_SELECTION:_
-- begin --

Sunday, October 22, 2006

Do svidaniya, Mrs. Politkovskaya

I've recently returned from business in Paris.

You see, I love visiting Paris and especially just getting lost in the old bits of town. The insane disrespect for right angles, the narrow streets and the stacked buildings remind me a bit of Boston, only 800 years older still.

One thing certain is that, if you must be alert on Monday morning, you'd best not fly across the pond on Sunday. So it was that I arrived Saturday morning, having slept some on the flight and was well enough rested to venture out Sunday for Mass at Le Cathedral de Notre Dame de Paris. It's a nice change from the services I attend maybe monthly at a less rigorous Parish in North Carolina. At least I am fearless in Paris that the assertion, "The Body of Christ" may be answered with "Dude! Word!" as has been reported in Chapel Hill.

Inside Notre Dame is very old and dark and gray and really, really tall. When mass has ended, once the money's been collected and congregation begins to exit the Maestro pulls most of the stops out on 7800 pipes and punctuates the 1/8th mile walk to the door with organ blasts so profoundly spiritual and just plain loud they remind me most of front row, center at a Blue Oyster Cult show somewhere in upstate New York sometime last century.

But I digress... The first relevant bit of the trip was actually on my way in to the cathedral, or rather just in the front of the church, to the right, where there's this amazing statue of Charlemagne. I've always liked this monument. He's up on his horse, with a couple of pike-wielding footsoldiers at either side. If the pikemen are life-size at about 5 feet tall, then Charlie is represented as having been about 11 feet and 600 pounds of Holy Roman Dynamite with the facial hair that inspired ZZ-Top. Usually, the base of the monument is mobbed with pigeons and resting tourists. This sunday, the pigeons were there, but the tourists on the step around the monument were replaced with a mess of posters, candles and flowers--the aftermath, I guessed, of a midnight candle vigil.

So, the posters told the story pretty well. They were pictures of Anna Politkovskaya, the Russian journalist recently assassinated in Moscow, presumably because of her outspoken objection to some of the thuggish activities of the Russian Military and "Advisors" in Chechnya and to President Putin.

Now, I don't live in a cave (it's more of a dank, dark basement with no windows and a killer broadband connection). I'd heard of Mrs. Politkovskaya in some reports I'd trolled off Drudge or RealClear. I knew about her murder and a series of other contract killings of journalists and dissidents that have tended to become commonplace in free Russia lately. It's just that it was still kind of a footnote for me. It was Russia and their economic and political problems. It seemed to me odd that apparently so many people had been moved to demonstrate on the steps of Notre Dame in Paris about a murder 3000 miles away. But I was alone at the time, so I filed it.

-- end --

Dataset items
-- begin --

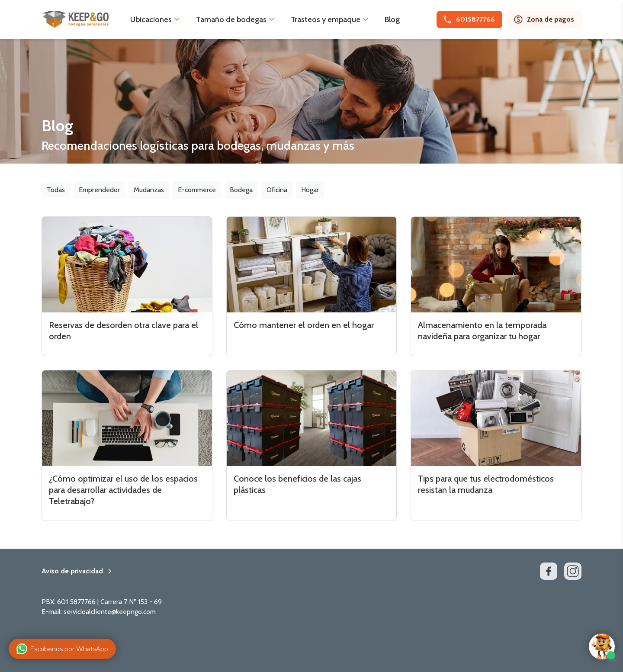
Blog (392, 19)
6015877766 (469, 19)
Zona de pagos (543, 19)
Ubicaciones (151, 19)
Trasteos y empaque (325, 19)
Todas (56, 190)
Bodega (241, 190)
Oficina (277, 190)
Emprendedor (99, 190)
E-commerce (197, 190)
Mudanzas (149, 190)
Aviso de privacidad (72, 571)
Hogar (310, 190)
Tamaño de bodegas (231, 19)
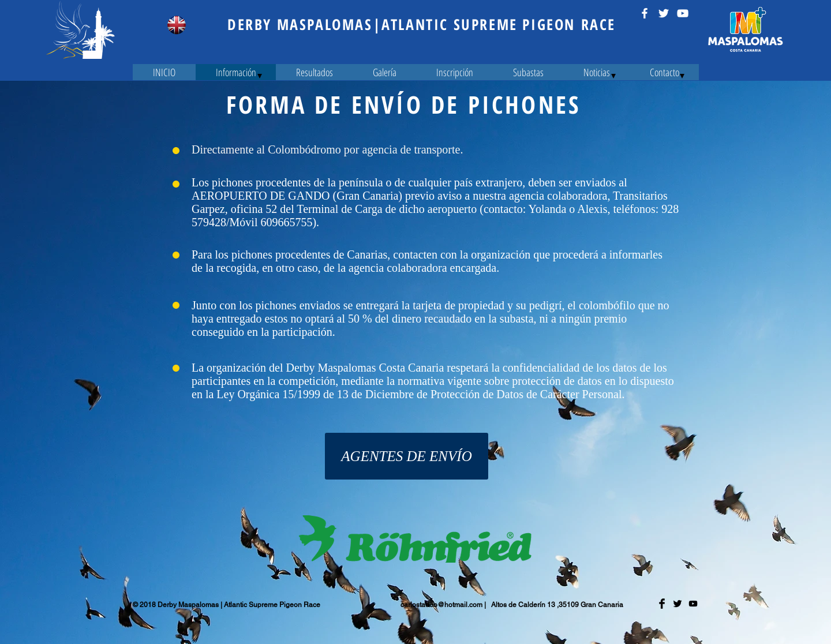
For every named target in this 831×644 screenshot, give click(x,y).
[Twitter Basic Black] (677, 604)
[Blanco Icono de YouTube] (683, 13)
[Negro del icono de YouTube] (693, 604)
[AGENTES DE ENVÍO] (406, 456)
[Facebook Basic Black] (662, 604)
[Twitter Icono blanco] (664, 13)
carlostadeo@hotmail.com (441, 605)
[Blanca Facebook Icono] (645, 13)
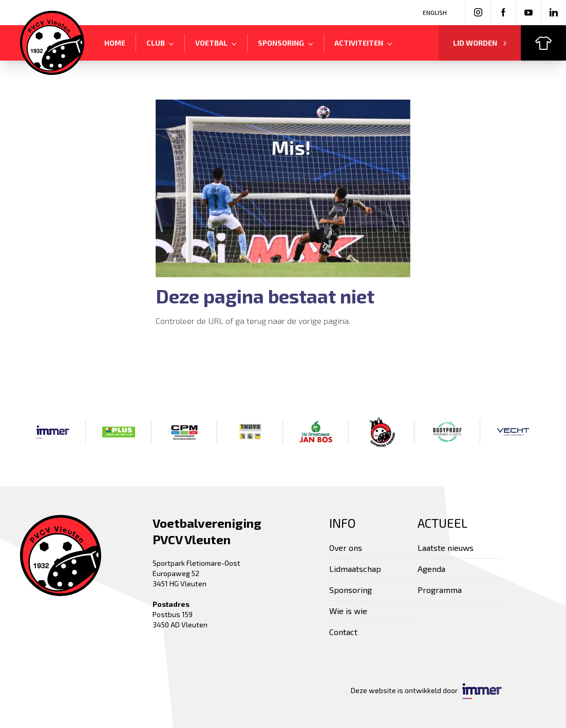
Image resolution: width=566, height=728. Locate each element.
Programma (440, 589)
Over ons (346, 547)
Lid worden (480, 43)
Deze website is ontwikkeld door (426, 691)
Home (115, 43)
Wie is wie (348, 610)
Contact (343, 631)
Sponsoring (350, 589)
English (435, 12)
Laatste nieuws (445, 547)
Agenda (431, 568)
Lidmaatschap (355, 568)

-- end --

_EXERCISE DETAILS:_
Reproduce the passage of the blog post from "You see, I love" to "years older still.". The records play no part in the work here.

_COMPLETED TASK:_
You see, I love visiting Paris and especially just getting lost in the old bits of town. The insane disrespect for right angles, the narrow streets and the stacked buildings remind me a bit of Boston, only 800 years older still.